Последовавшие за этим казни едва ли были ужаснее, чем сожжение христиан другими христианами в Средние века. Они едва ли были страшнее казней, которым христиан подвергал обожествленный Марк Аврелий, бросавший их на арену с дикими зверями. Но они были достаточно ужасными, чтобы Нерон больше не мог считаться мягким и сдержанным правителем, каким его запечатлели более ранние записи, – человеком, предававшим смерти только тех, кто покушался на его жизнь, но в остальном уважавшим жизни других людей в степени, удивительной для тех кровожадных времен. Единственным оправданием Нерона может служить его ожесточение, его тревога и его нервозность в эти трагические дни, когда ему казалось, что затевается дьявольский заговор, когда он собственными глазами видел мужчин и женщин, оказавшихся в огненной ловушке в собственном доме, когда в его ушах еще звучали их крики и стоны.

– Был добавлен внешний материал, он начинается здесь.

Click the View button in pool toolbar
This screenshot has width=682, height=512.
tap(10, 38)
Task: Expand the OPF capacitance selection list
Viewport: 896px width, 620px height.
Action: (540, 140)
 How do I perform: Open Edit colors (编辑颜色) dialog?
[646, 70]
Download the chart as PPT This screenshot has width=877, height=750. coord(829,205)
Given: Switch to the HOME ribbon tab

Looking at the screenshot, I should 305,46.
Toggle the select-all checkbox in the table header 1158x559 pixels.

Тогда в его сердце не было жалости к тем, кто, как он верил, совершил это невероятное, неслыханное зверство во имя какого-то Христуса, которого они называли добрейшим из людей.

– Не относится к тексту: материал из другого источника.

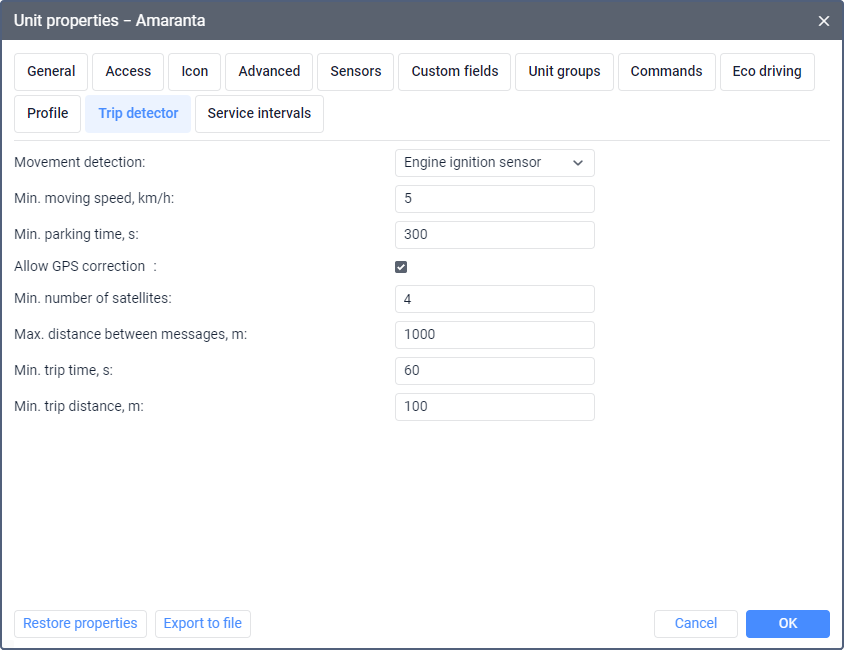Switch to Custom fields tab
The width and height of the screenshot is (844, 650).
(455, 72)
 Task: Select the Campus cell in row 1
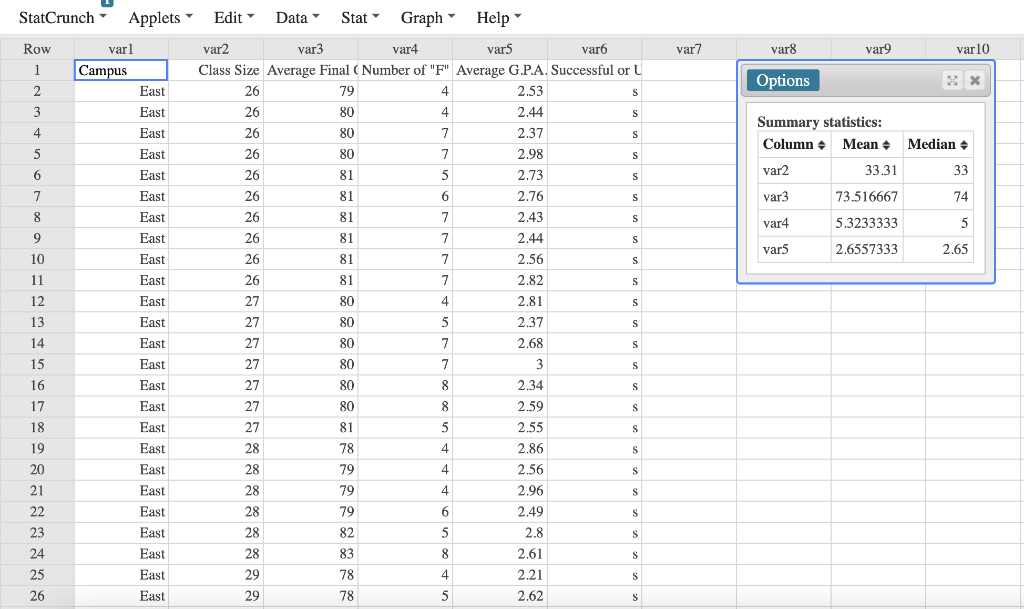click(x=121, y=70)
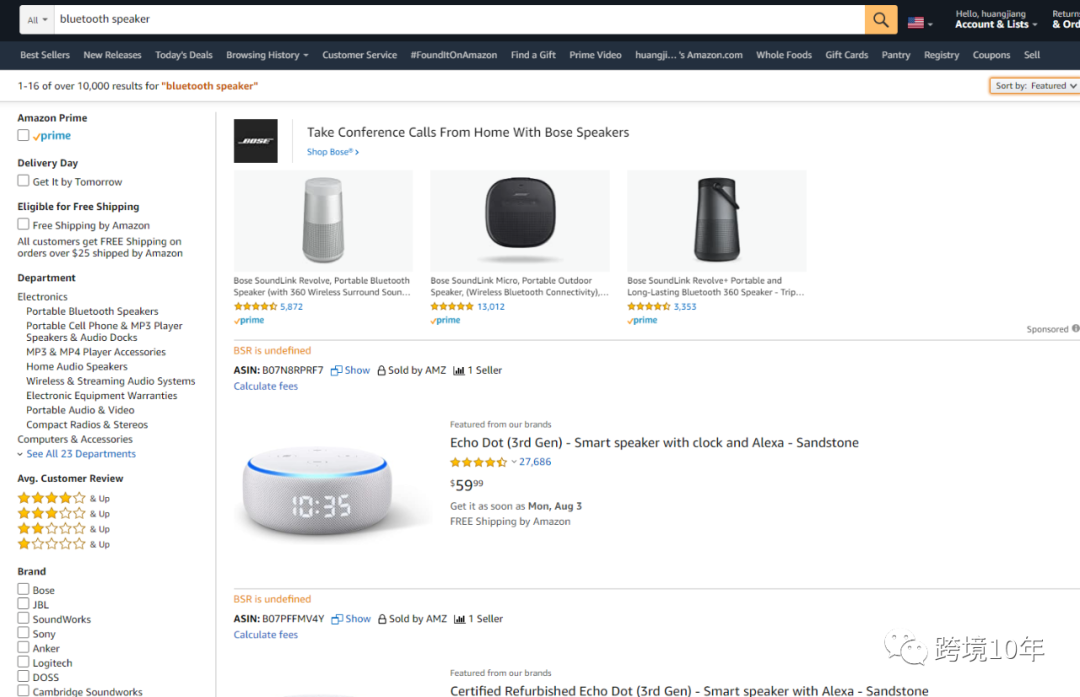Click the bar chart icon beside 1 Seller

pos(459,371)
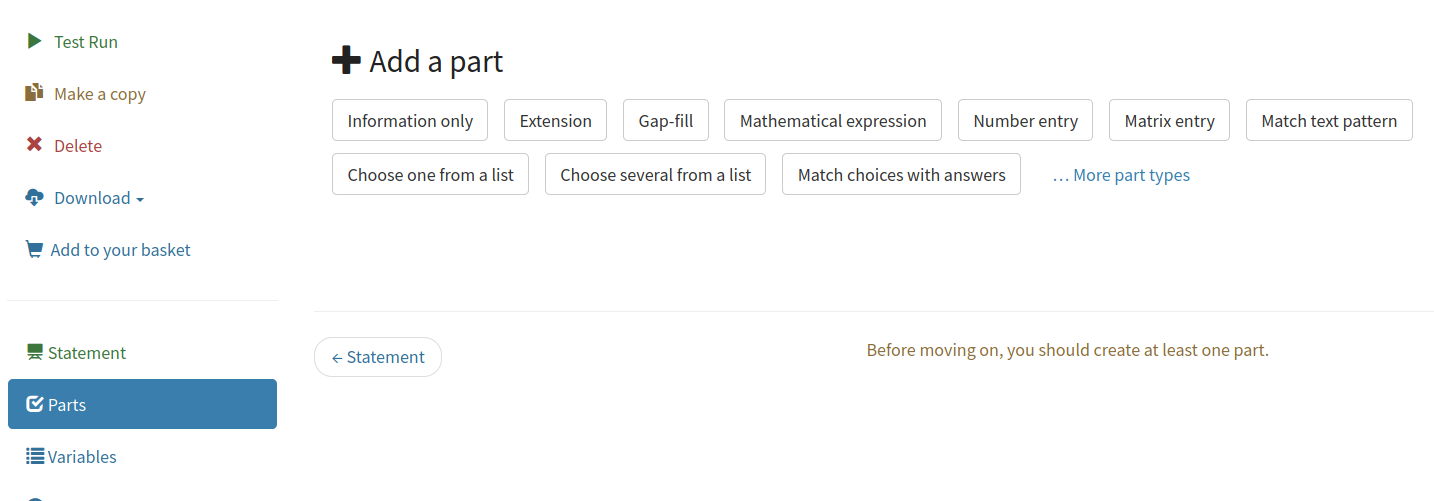Open the Statement section in sidebar
The width and height of the screenshot is (1434, 501).
click(86, 353)
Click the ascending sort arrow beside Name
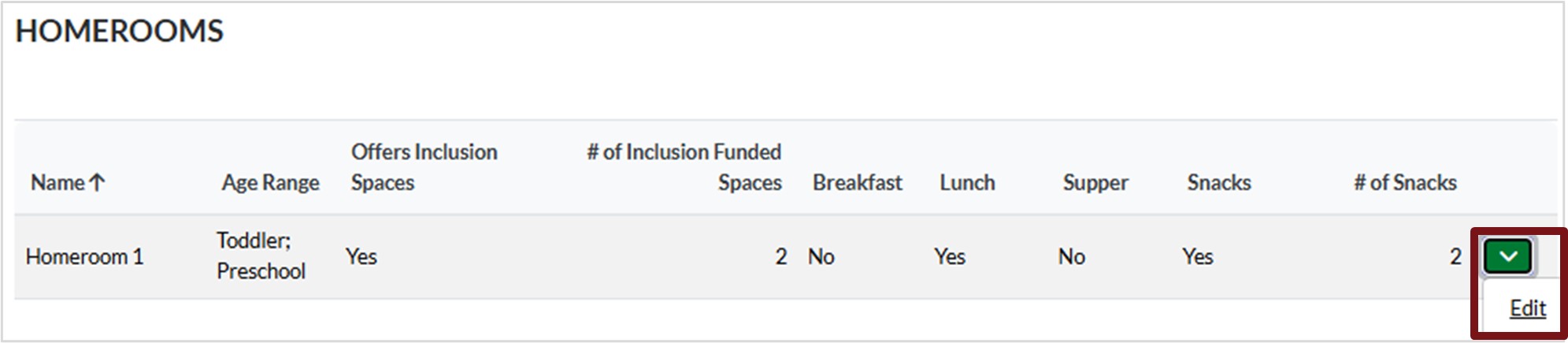Viewport: 1568px width, 343px height. click(x=97, y=183)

Наказание христиан – преследования, как мы теперь это называем, – было коротким и жестким, и в течение оставшейся части лета выжившие, несмотря на то что пребывали в страхе, постепенно стали сознавать: опасность уходит и уничтожение им не грозит. Их возлюбленный лидер Павел и многие из их друзей были мертвы, но Петр остался в живых и страстно призывал их держаться своей веры и верить, что теперь уже скоро Господь придет, чтобы забрать их в свое царствие небесное. Они были очень разочарованы, что пожар не стал знаком, которого они ждали, и что Он не пришел. Но по-прежнему надеялись, с мольбой поднимая глаза к небу, и ежедневно молились о пришествии Господа.

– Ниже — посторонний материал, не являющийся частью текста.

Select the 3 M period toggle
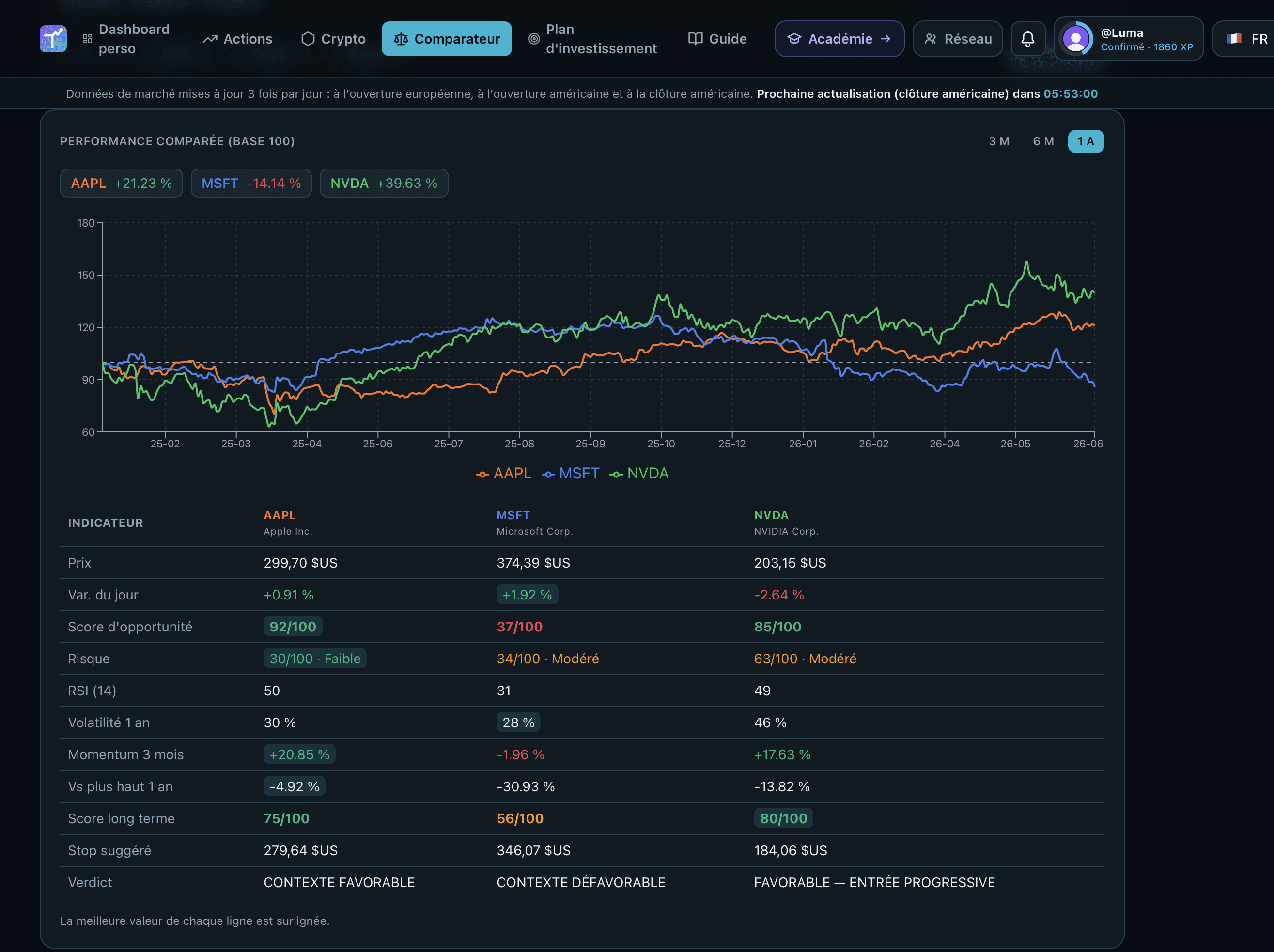The height and width of the screenshot is (952, 1274). click(x=999, y=141)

В это самое время – в августе и сентябре – Петр написал послание, вошедшее в Новый Завет, адресуя его из Вавилона – тогдашнее название, под которым Рим был известен маленькой горстке верующих, – к христианам в других частях света, но в первую очередь предназначавшееся, безусловно, для тех, кто выжил из его местной паствы. Это послание – страстный призыв не бояться и не отрекаться от Иисуса Христа, несмотря на то что какое-то время у них будет тяжело на сердце и что их вера действительно подверглась испытанию огнем. Он молит их не создавать беспорядков и убояться Бога, а также почитать императора, которого он, как из этого следует, должно быть, считал человеком с благими намерениями, а не дьяволом, а тех, кто были рабами, просил слушаться своих хозяев.
«Если вы страдаете ради праведности, – пишет он, – то счастливы вы, и не бойтесь этого ужаса и не смущайтесь. Будьте всегда готовы дать ответ каждому человеку, кто спросит вас о причине надежды, которая есть в вас, имея доброе сознание, что, хотя они говорят о вас плохо, как о злодеях, им может быть стыдно за то, что они ложно осуждают вас».